Mas eis que...no SUPLEMENTO ILUSTRADO de “O JORNAL” de 30 Nov. A 7 Dez. 1989, vem de sair uma entrevista feita por Fernando Assis Pacheco a Fernando Correia da Silva (Mata-Cães), onde este anti-canídeo se refere, e longamente, ao Alexandre O’Neill do período em que este, depois de considerar “estar o Surrealismo reduzido, como merece, “às alegres actividades de dois ou três pequenos aventureiros” re-tombe no neo-realismo (: “só entre os homens e pelos homens/ vale a pena lutar”, escreve ele então, muito tôlo, sem saber sequer o que fica escrito – parece uma profissão de fé homossexual, abrenúncio! –). Disso, conta F.C.S. muitas coisas e outras saberá, pelo que lhe sugiro se lhe dirija. (A minha alguma demora em responder à sua carta foi sobretudo motivada pelo desejo de poder indicar-lhe uma entrevista, com data e local de saída – tinha-a perdido de vista, entre a minha papelada).

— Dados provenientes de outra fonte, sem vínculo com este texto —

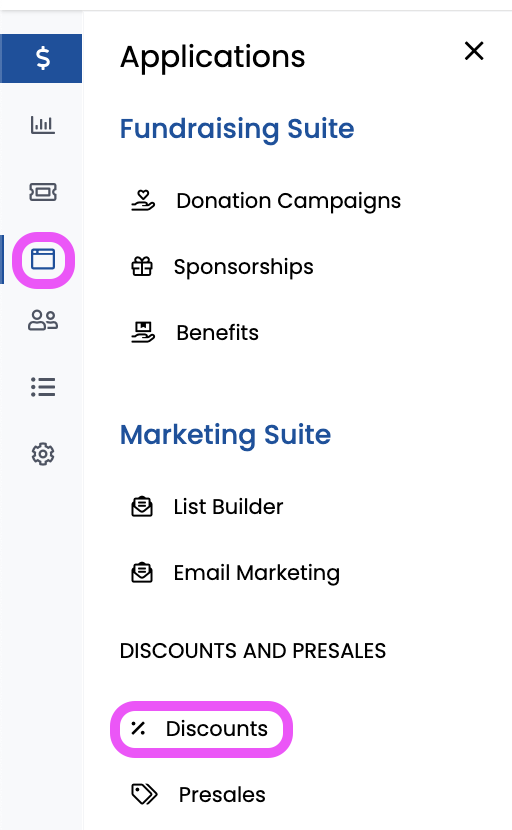
Task: Open Email Marketing
Action: point(257,573)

– O trabalho da Maria de Fátima Marinho é de uma nulidade aflitiva. O único caso de informação-interpretação pessoal, tipo achêga de inquiridor, que ela apresenta, é erro total. É quando, referida a uma carta minha para o João Gaspar Simões, eu digo “os ficheiros da inteligência de ao pé do S. Luís”, e ela explica que “ao pé do S. Luís” é o café Chiado, o extinto Café Chiado, quando, qualquer pessoa que viva em Lisboa pode aperceber-se que “ficheiros” e “ao pé do S. Luís” refere a sede da Pide, na R. António Maria Cardoso. Porém a Fátima Marinho é, ou vive, no Porto...

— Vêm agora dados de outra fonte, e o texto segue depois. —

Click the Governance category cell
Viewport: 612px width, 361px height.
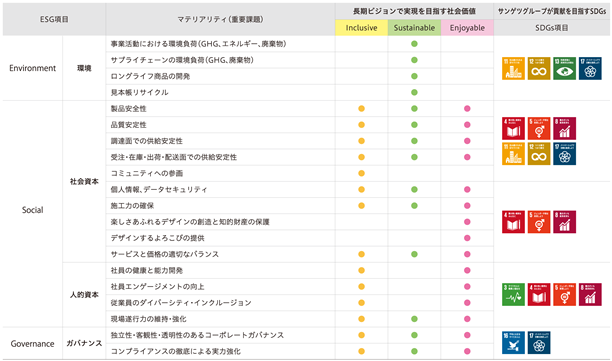coord(33,343)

[RASURADO: Pergunte outras coisas – a que eu possa responder.]

P.S. – Pouco depois, ou não muito depois, daquele “Da Morte Impossível de Alexandre O’Neill” saído no Semanário em 29.11.86, publiquei no mesmo “Semanário” um texto sobre a visita da Nora Mitrani a Lisboa e a relação O’Neill-Mitrani. Leu?